EC : L’existence de ces musiques est totalement liée au principe de l’enregistrement, seul moyen en ma possession pour fixer mes idées musicales. Ces musiques ne sont pas conçues pour être jouées, et beaucoup des éléments qui les composent ne peuvent exister que par l’alchimie de l’enregistrement.
On croise donc parfois dans certains des morceaux de la collection, des modules (qui pourraient être des groupes de crevettes ou de bigorneaux) porteurs de leur propre rythme et de leur propre tempo, qui croisent d’autres modules porteurs eux aussi de leur propre rythme et leur propre tempo au milieu d’un même morceau de musique. Les moments où ils se croisent constituent des moments que j’apprécie particulièrement.
Les souffles, bruits blancs, roses et autres parasites, liés à la réalité de l’enregistrement, font pour moi, partie intégrante de ces musiques, je n’ai donc pas cherché à les éliminer.

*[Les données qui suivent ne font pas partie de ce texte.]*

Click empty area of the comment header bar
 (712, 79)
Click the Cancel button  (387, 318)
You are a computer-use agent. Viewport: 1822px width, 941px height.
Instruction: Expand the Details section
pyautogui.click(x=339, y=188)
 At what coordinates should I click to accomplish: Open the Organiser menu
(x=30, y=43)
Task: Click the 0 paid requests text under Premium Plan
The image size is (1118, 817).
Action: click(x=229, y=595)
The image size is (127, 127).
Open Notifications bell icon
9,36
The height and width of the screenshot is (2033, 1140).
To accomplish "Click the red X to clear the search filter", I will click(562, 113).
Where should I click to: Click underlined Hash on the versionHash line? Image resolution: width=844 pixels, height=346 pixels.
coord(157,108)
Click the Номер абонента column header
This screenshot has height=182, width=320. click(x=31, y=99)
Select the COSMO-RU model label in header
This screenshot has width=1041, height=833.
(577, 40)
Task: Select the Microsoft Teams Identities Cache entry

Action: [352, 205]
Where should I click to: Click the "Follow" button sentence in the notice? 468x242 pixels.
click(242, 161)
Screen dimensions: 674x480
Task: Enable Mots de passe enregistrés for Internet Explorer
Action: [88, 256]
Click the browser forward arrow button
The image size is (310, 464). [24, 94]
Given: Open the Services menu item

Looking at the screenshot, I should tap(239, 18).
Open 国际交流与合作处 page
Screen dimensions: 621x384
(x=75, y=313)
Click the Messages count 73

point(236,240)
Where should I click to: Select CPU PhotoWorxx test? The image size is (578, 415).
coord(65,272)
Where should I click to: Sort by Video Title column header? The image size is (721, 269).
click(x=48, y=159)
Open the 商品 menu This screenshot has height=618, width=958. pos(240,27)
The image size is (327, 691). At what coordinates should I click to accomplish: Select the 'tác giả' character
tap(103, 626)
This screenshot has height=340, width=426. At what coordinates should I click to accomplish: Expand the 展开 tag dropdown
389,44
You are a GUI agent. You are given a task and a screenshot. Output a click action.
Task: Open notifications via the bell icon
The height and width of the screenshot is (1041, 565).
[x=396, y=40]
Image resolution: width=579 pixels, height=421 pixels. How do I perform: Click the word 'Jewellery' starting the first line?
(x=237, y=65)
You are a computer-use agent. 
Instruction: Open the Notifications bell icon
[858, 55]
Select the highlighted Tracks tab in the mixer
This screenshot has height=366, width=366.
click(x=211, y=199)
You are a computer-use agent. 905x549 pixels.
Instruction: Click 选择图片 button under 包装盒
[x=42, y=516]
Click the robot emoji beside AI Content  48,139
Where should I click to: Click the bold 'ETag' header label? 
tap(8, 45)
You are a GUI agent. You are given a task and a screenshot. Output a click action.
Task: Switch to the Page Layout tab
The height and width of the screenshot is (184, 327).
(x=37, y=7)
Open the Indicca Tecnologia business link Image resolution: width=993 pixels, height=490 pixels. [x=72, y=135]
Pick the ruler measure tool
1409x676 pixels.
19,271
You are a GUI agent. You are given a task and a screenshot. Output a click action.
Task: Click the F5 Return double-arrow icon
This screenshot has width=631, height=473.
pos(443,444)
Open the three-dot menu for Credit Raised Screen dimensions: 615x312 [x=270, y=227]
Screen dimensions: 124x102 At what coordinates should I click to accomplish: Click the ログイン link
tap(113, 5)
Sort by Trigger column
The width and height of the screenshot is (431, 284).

Quelles sont les règles du jeu de ce dispositif ?

EC : Il suffit de s’installer et de se laisser aller.

Peut-on se procurer les musiques que nous entendons au cours de ces séances ?

EC : On ne peut ni les entendre à la radio, ni les trouver dans les magasins. Si un tel état de choses a pu, par le passé, constituer pour moi un motif de frustration et de déconvenue, c’est aujourd’hui un grand motif de satisfaction pour l’impression de liberté retrouvée qu’il me procure. On peut décider (en tant que particulier ou société) de faire l’acquisition d’une pièce afin de la garder pour soi, de la faire partager (gratuitement ou par une utilisation commerciale) et devenir un relais dans sa diffusion. Chacune de ces musiques possède, outre son titre, un numéro d’œuvre (dans le cas présent, ceux-ci vont de EC1 à EC 50).
Une seconde collection de musiques a vu le jour depuis celle-ci ."Salon cerveau" poursuit et fait évoluer le principe établi par les "trous d'eau" et fait l'objet de nouveaux systèmes de diffusion.